Although no one thinks senescence holds the key to super long life, Tufts University researcher Christopher Wiley hopes for a day when fewer people suffer with age-related diseases.
“I’m not looking for the fountain of youth,” Wiley says. “I’m looking for the fountain of not being sick when I’m older.”
Mortal cells
Leonard Hayflick, the scientist who discovered cellular senescence in 1960, is himself vital at 94. He’s a professor of anatomy at the University of California, San Francisco, and continues to write, present and speak on the topic.
His scientific renown didn’t come easily. He discovered cellular senescence by accident, cultivating human fetal cells for a project on cancer biology and noticing they stopped dividing after about 50 population doublings. This wasn’t a big surprise; cell cultures often failed because of things like contamination. What was surprising was that others stopped dividing at the same point. The phenomenon was later called “the Hayflick limit.”
The finding, Hayflick says, challenged “60-year-old dogma” that normal human cells could replicate forever. A paper he authored with colleague Paul Moorhead was rejected by a prominent scientific journal, and Hayflick faced a decade of ridicule after it was published in Experimental Cell Research in 1961.
“It followed the usual pattern of major discoveries in science, where the discoverer is first ridiculed and then somebody says, ‘Well, maybe it works’ … then it becomes accepted to some extent, then becomes more widely accepted,” Hayflick says.
Zombie buildup
Scientists say cell senescence can be useful. It likely evolved at least in part to suppress the development of cancer by limiting the capacity of cells to keep dividing. It happens throughout our lives, triggered by things like DNA damage and the shortening of telomeres, structures that cap and protect the ends of chromosomes. Senescent cells play a role in wound healing, embryonic development and childbirth.
Problems can arise when they build up.
“When you’re young, your immune system is able to recognize these senescent cells and eliminate them,” Perez says. “But when we start getting old … the activity of our immune system also gets diminished, so we’re losing the capacity to eliminate them.”

◆ Data provided ◆

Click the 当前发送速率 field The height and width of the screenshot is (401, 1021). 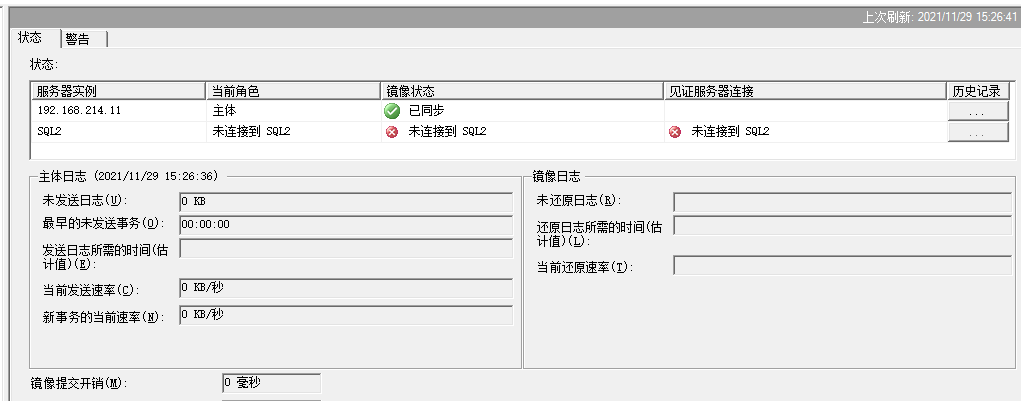click(x=345, y=288)
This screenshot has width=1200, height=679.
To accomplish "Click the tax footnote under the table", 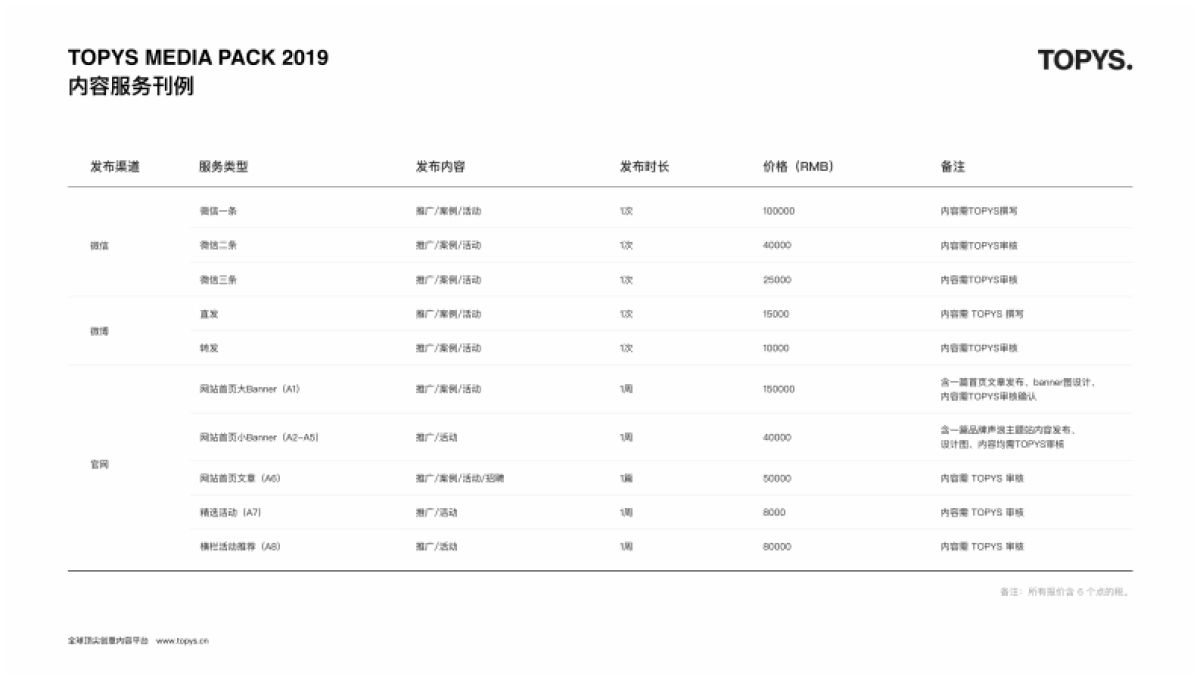I will (x=1065, y=592).
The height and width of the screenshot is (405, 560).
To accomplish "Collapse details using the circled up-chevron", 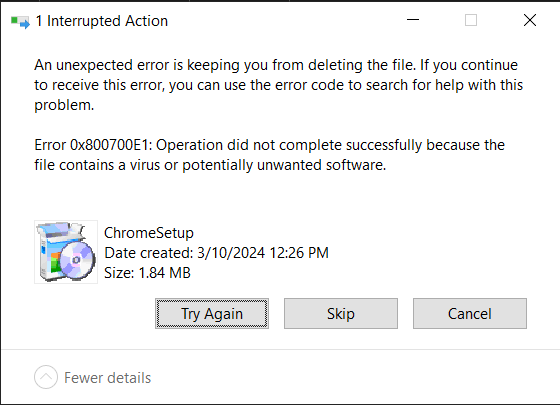I will (x=46, y=377).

◆ Parts of the exercise ◆
A. List every person named in the article on cellular senescence.
B. Write the next few paragraphs of the article on cellular senescence, picking up after its last sentence.

◆ Per-task answers ◆
A. Christopher Wiley, Leonard Hayflick, Paul Moorhead, Perez

B.
Experimental drugs designed to selectively clear senescent cells have been dubbed “senolytics,” and Mayo holds patents on some. In mice, they’ve been shown to be effective at delaying, preventing or easing several age-related disorders.
Possible benefits for people are just emerging, and at least a dozen clinical trials with senolytics are now testing things like whether they can help control Alzheimer’s progression and improve skeletal health.
Amid the buzz, some companies market dietary supplements as senolytics. But researchers warn they haven’t been shown to work or been proven safe.
‘Most promising tool’
Today, LeBrasseur, who directs a center on aging at Mayo, says exercise is “the most promising tool that we have” for good functioning in late life.
Research suggests it counters the buildup of senescent cells. For example, a study LeBrasseur led last year provided the first evidence in humans that exercise can significantly reduce indicators, found in the bloodstream, of the burden of senescent cells in the body.
Many older adults, like Soller, intuitively equate exercise with youthfulness.
After a torn hamstring stopped him from running track in high school, Soller fell into an unhealthy lifestyle in early adulthood, smoking two packs of cigarettes daily. But he and his wife Jean quit when their daughter Mary came along.
He started running again just before turning 50, and since then has run in races across the U.S. and participated in decades of Senior Games competitions. In May, Soller joined 12,000 like-minded athletes in Florida for the latest national games in the Fort Lauderdale area — winning five medals to add to his collection of 1,500 prizes.
Soller says exercise keeps him fit enough to handle whatever comes his way.
“Do as much as you can,” he says. “That should be the goal for anyone to stay healthy.”